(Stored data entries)
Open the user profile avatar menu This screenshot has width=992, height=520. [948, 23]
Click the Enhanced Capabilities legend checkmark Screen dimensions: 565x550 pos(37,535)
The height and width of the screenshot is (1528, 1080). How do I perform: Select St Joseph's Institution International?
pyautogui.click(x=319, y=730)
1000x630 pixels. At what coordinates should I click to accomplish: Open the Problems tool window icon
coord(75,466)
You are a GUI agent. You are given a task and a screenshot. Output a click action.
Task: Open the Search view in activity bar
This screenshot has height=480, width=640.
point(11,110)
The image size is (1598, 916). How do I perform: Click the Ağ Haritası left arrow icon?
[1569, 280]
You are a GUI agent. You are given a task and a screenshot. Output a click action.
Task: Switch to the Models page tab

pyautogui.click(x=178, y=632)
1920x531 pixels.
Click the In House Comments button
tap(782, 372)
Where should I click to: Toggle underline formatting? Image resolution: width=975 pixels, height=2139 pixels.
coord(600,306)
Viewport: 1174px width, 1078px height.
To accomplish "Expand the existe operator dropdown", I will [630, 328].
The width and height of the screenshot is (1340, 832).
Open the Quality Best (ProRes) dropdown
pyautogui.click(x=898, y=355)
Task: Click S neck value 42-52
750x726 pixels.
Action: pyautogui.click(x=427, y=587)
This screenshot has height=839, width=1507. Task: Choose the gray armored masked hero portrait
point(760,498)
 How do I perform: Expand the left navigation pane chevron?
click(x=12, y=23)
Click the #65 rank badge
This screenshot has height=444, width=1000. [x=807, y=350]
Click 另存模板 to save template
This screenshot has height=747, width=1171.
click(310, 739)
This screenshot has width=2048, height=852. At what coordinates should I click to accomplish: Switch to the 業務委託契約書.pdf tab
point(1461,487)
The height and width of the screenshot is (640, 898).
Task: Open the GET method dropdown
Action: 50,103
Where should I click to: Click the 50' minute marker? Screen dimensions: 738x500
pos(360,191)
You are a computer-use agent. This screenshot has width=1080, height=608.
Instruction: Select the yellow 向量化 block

— WORK INSTRUCTIONS —
Would you return all of the data exactly as it stands above?

— RESPONSE AREA —
Open the user profile avatar menu This screenshot has width=992, height=520. [948, 23]
Click the Enhanced Capabilities legend checkmark Screen dimensions: 565x550 pos(37,535)
The height and width of the screenshot is (1528, 1080). How do I perform: Select St Joseph's Institution International?
pyautogui.click(x=319, y=730)
1000x630 pixels. At what coordinates should I click to accomplish: Open the Problems tool window icon
coord(75,466)
You are a GUI agent. You are given a task and a screenshot. Output a click action.
Task: Open the Search view in activity bar
This screenshot has height=480, width=640.
point(11,110)
The image size is (1598, 916). How do I perform: Click the Ağ Haritası left arrow icon?
[1569, 280]
You are a GUI agent. You are given a task and a screenshot. Output a click action.
Task: Switch to the Models page tab

pyautogui.click(x=178, y=632)
1920x531 pixels.
Click the In House Comments button
tap(782, 372)
Where should I click to: Toggle underline formatting? Image resolution: width=975 pixels, height=2139 pixels.
coord(600,306)
Viewport: 1174px width, 1078px height.
To accomplish "Expand the existe operator dropdown", I will [630, 328].
The width and height of the screenshot is (1340, 832).
Open the Quality Best (ProRes) dropdown
pyautogui.click(x=898, y=355)
Task: Click S neck value 42-52
750x726 pixels.
Action: pyautogui.click(x=427, y=587)
This screenshot has height=839, width=1507. Task: Choose the gray armored masked hero portrait
point(760,498)
 How do I perform: Expand the left navigation pane chevron?
click(x=12, y=23)
Click the #65 rank badge
This screenshot has height=444, width=1000. [x=807, y=350]
Click 另存模板 to save template
This screenshot has height=747, width=1171.
click(310, 739)
This screenshot has width=2048, height=852. At what coordinates should I click to accomplish: Switch to the 業務委託契約書.pdf tab
point(1461,487)
The height and width of the screenshot is (640, 898).
Task: Open the GET method dropdown
Action: 50,103
Where should I click to: Click the 50' minute marker? Screen dimensions: 738x500
pos(360,191)
You are a computer-use agent. This screenshot has width=1080, height=608.
Instruction: Select the yellow 向量化 block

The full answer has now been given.